From The New Yorker:
...
This is where Brooks drops off from a relatively mainstream (if often wrongheaded) discussion about Egypt’s messed-up political institutions and dips into something disgraceful. Islamists, he writes, are odd, stilted people: “they lack the mental equipment to govern”; “incompetence is built into the intellectual DNA of radical Islam”; “they have a strange fascination with a culture of death” (has he flipped through the lives of the saints lately?). Brooks approvingly quotes an essay arguing that Islamists don’t really get causality as a concept—it’s all divine magic to them—or the difference between a fact and a feeling. The best “outsiders” can do is promote the few “modern thinkers” among them—to wait, presumably, “in heavy harness / On fluttered folk and wild— / Your new-caught, sullen peoples / Half devil and half child.” That last bit is a quote from Rudyard Kipling, whom Brooks mimics, to the discredit of both.
...
From Gawker:
...
It's worth asking here if Brooks himself has the basic mental ingredients for democracy. He seems confused about what democracy actually entails, in particular when he attempts to contrast "those who emphasize process," (the softies who argue that Morsi was democratically elected) "those who emphasize substance" (the keen-eyed realists who understand that what democratic values really call for is people with tanks and guns who are willing to remove elected Islamists from power).

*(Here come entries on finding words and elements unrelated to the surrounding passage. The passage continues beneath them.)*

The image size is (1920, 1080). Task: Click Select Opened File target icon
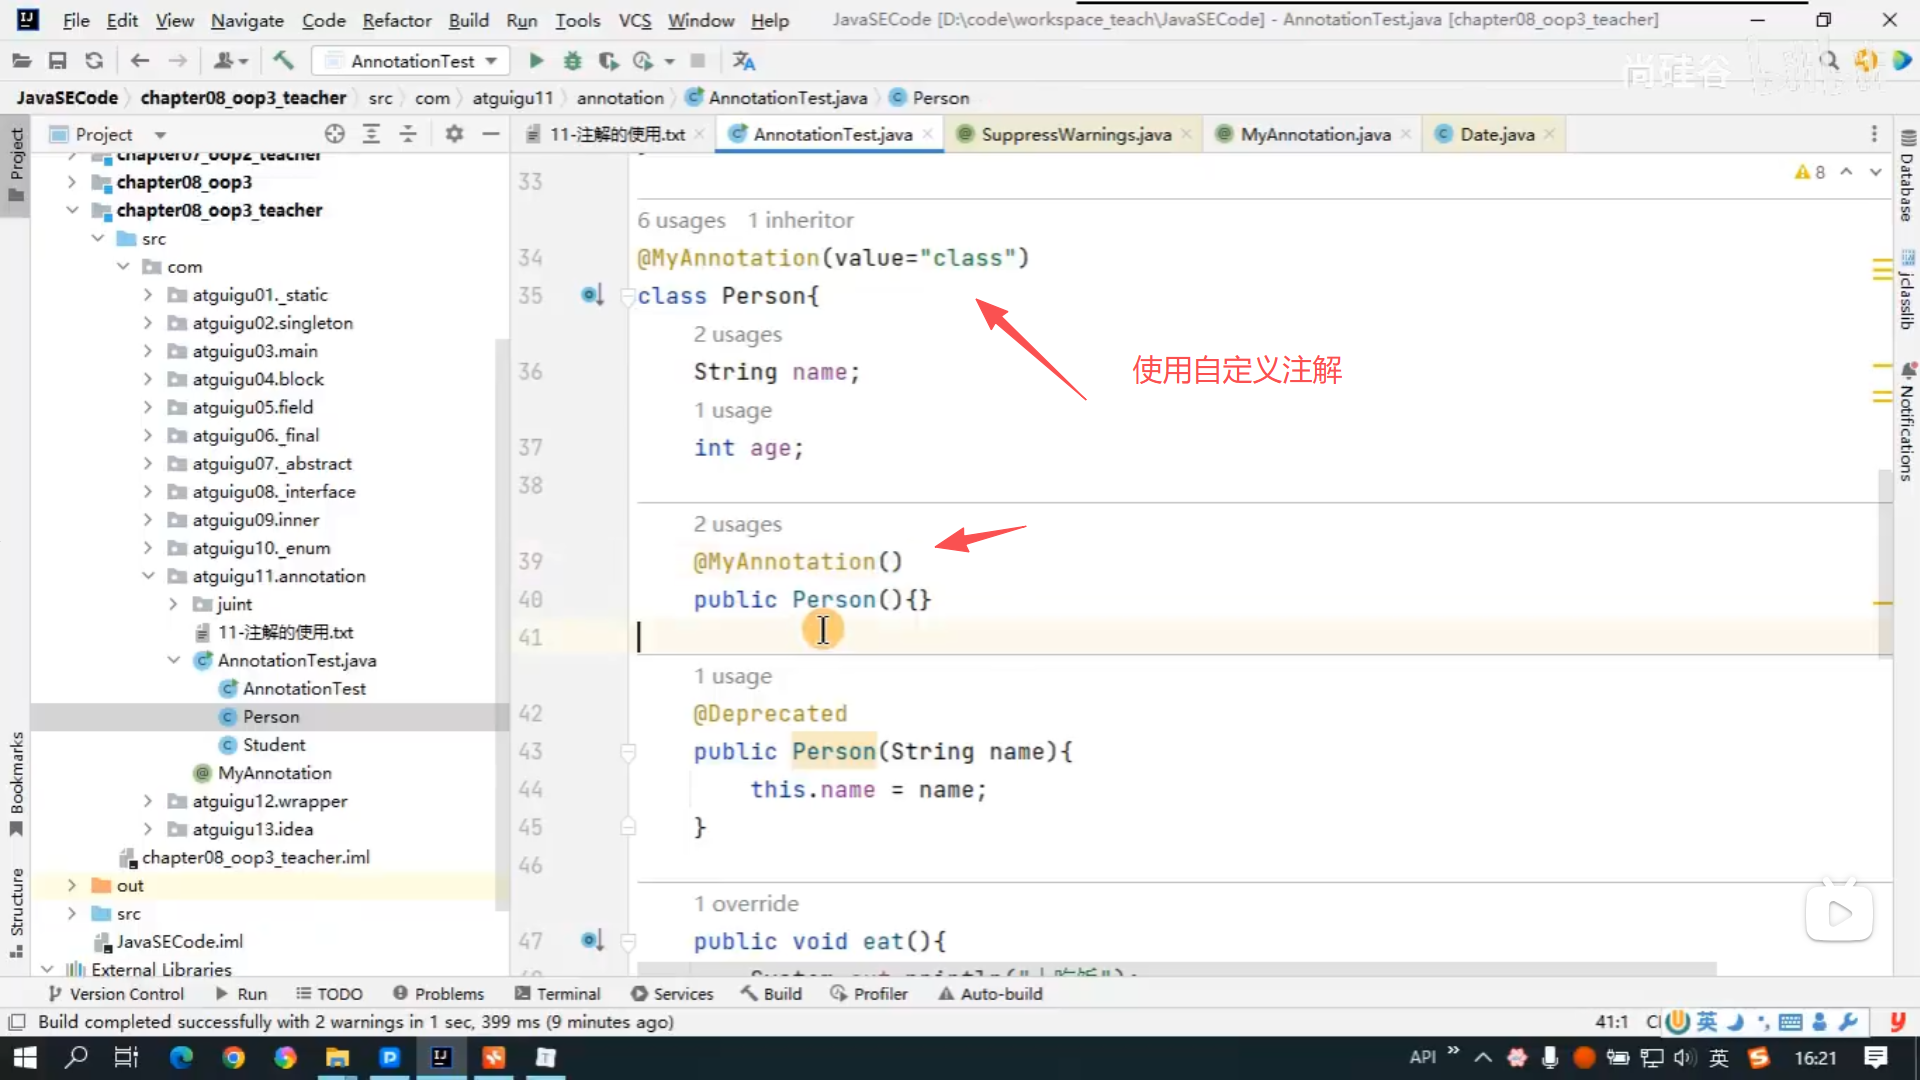click(x=334, y=134)
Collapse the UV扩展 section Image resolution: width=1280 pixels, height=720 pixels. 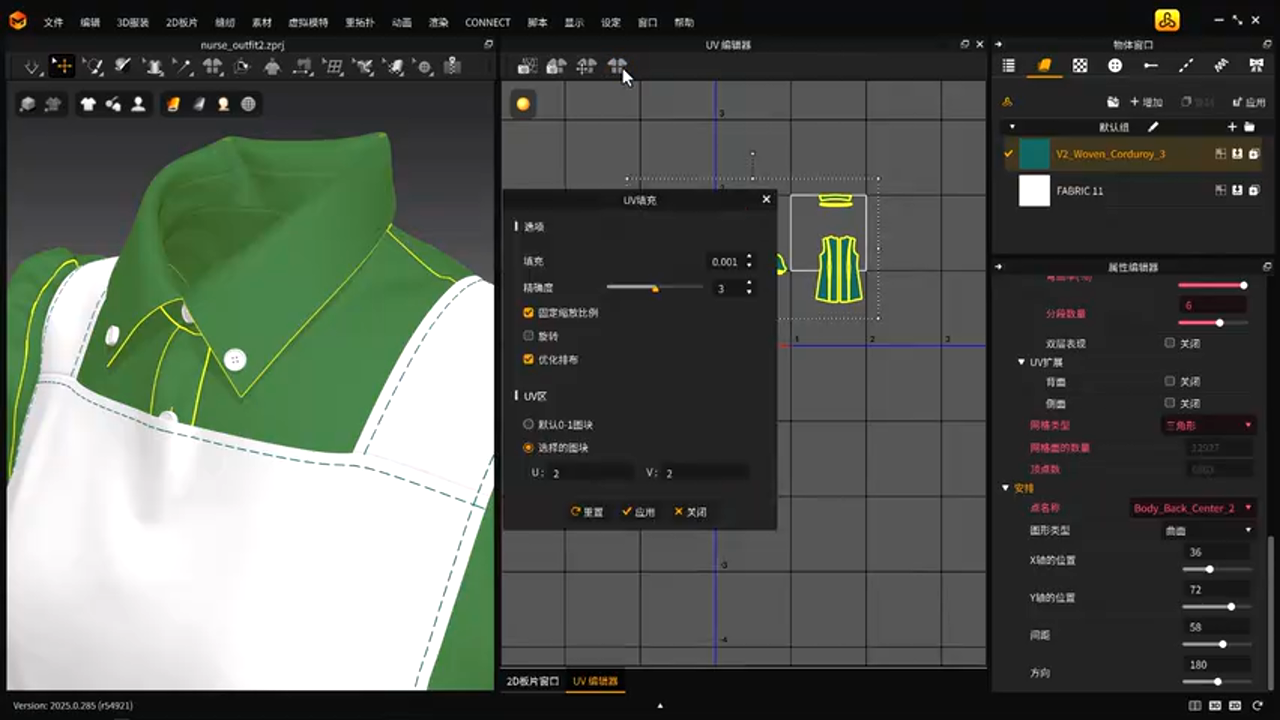tap(1021, 362)
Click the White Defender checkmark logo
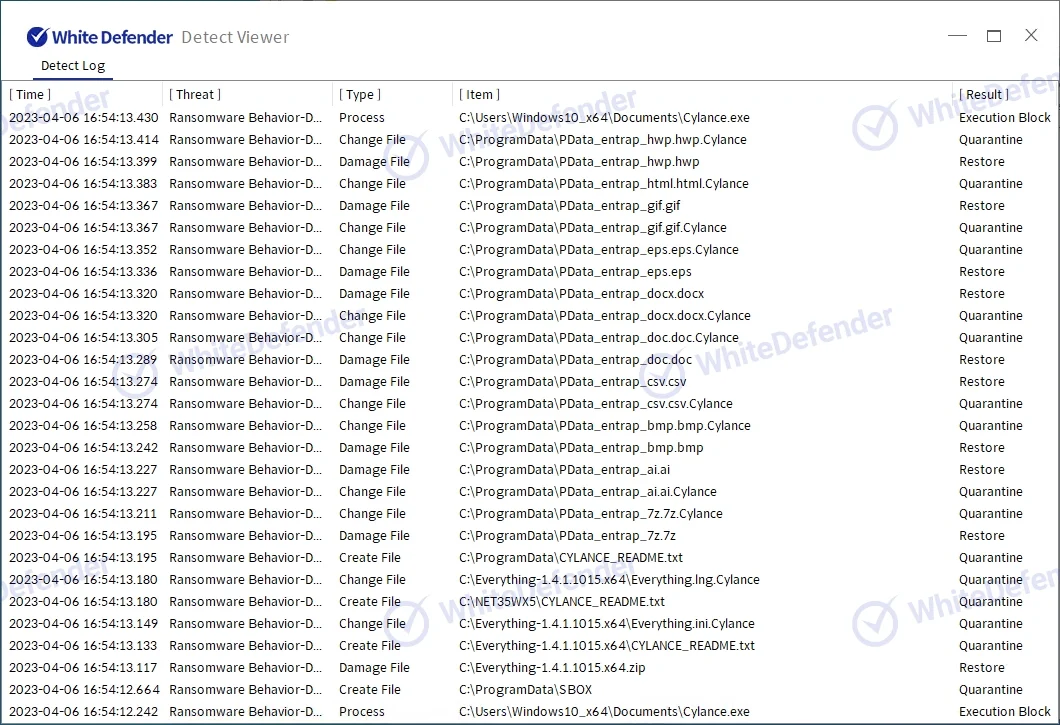This screenshot has width=1060, height=725. (38, 37)
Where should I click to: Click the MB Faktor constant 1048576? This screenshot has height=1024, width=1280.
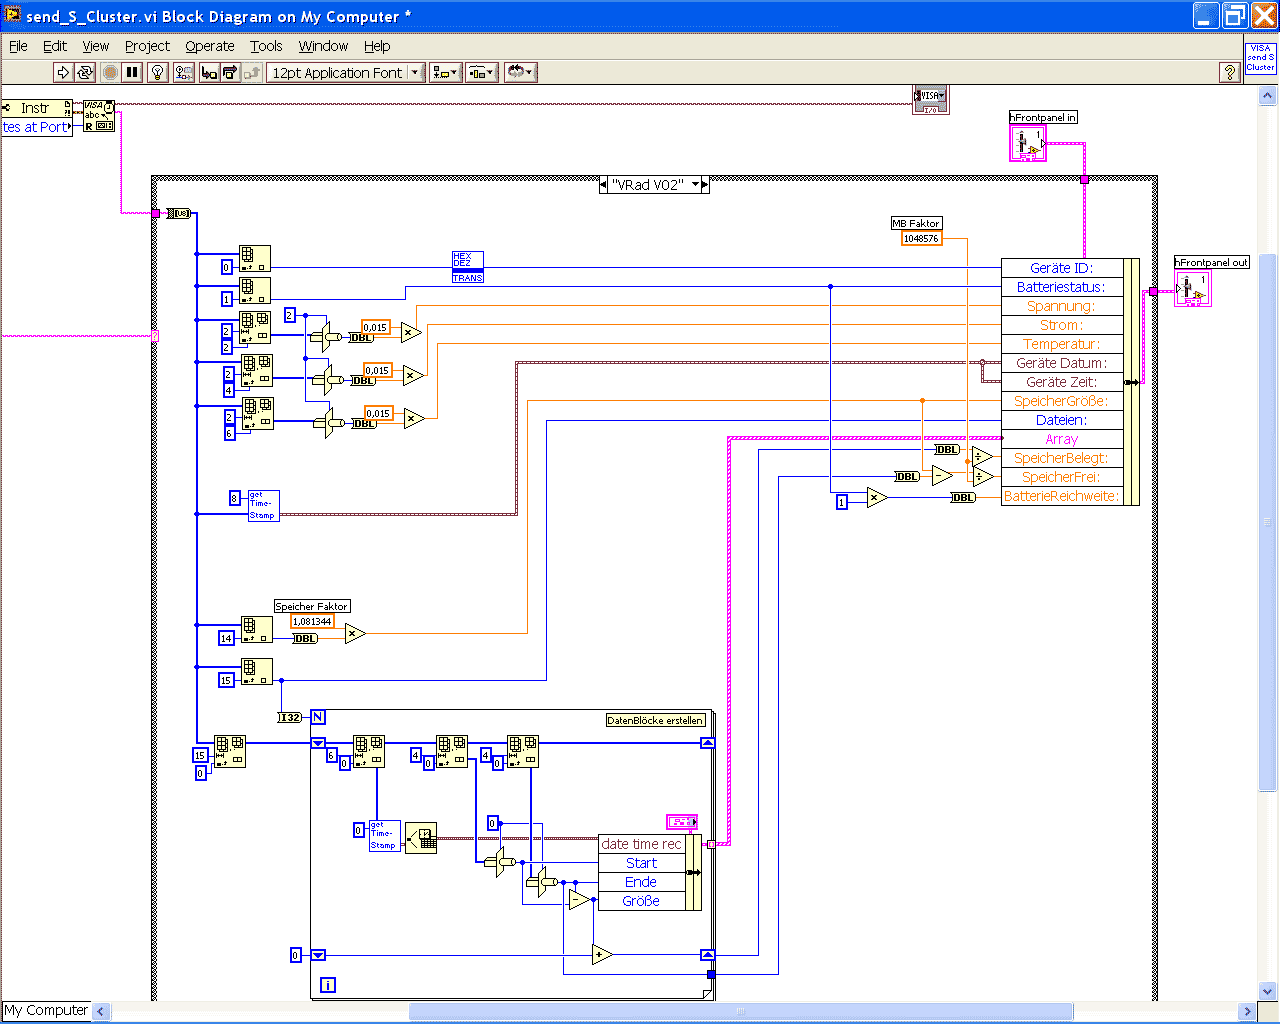921,238
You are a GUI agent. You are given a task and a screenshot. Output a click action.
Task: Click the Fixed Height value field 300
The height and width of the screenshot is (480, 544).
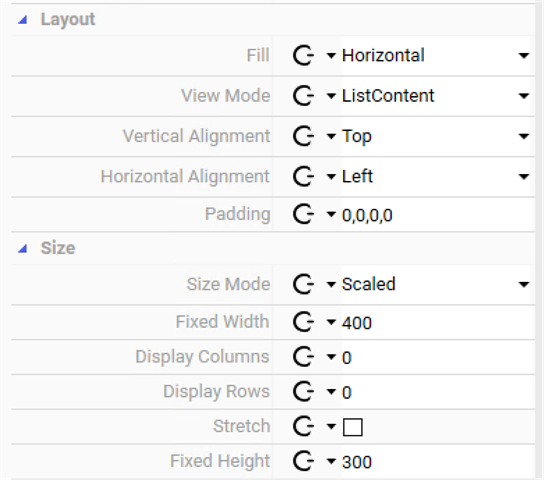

The problem with this distinction, beyond the glib oversimplification, is that it makes no sense at all. There can't be a distinction between "those who emphasize process" and "those who emphasize substance" because the "process"—you might know it as "democracy"—is the substance. This is, in fact, the point of democracy!
...

3 comments:

wiley said...

Brooks is a neo-con. His attitudes about Muslims and Arabs is likely formed by the Orientalist book "The Arab Mind.

Though he'll never, ever, think like or quote Judith Butler, I'll add this to your lists of thoughts that would be refreshing to hear:

Let me suggest first that the USA made use of bad anthropology when it devised its protocols of torture. The Department of Defense assigned a text from the 1970s called `The Arab Mind', which assumed that there was such a mind, that it could be characterized in general ways with respect to the religious beliefs, and specific sexual vulnerabilities of people from Arab descent (Patai 2002). The text subscribed to that form of cultural anthropology that treated cultures as self-sufficient and distinctive, which refused the global mixing of cultural and social formations, and which considered itself beyond moral judgment and more generally in the service of cultural tolerance. I want to suggest that the massive reduction of Arab life to `the Arab mind' produced a ready object for the US military and for the protocols of torture enacted under the direction of General Geoffrey Miller. Since of course there is no `Arab mind', and it is not possible to attribute the same fears and anxieties across the Arab world in its geographical complexity and its cosmopolitan formulations, the text constructed an object that it could then manipulate. Strategies for extracting information from this mind were devised, and they were applied in the various scenes of torture that have become visually available to us as well as those that remain unrepresented in any media form.

wiley said...
This comment has been removed by the author.
Pinkamena Panic said...

I saw that psted at BJ and wondered aloud, "How long will DG take to smack Bobo around for this festering lump of stupid?" You did not disappoint.

And Bobo? He's a bigoted fuck trying to hide behind a veneer of respectability that nobody with two brain cells to rub together buys - like some kind of incompetent ninja trying to hide himself as an obviously-fake tree... in the middle of a desert.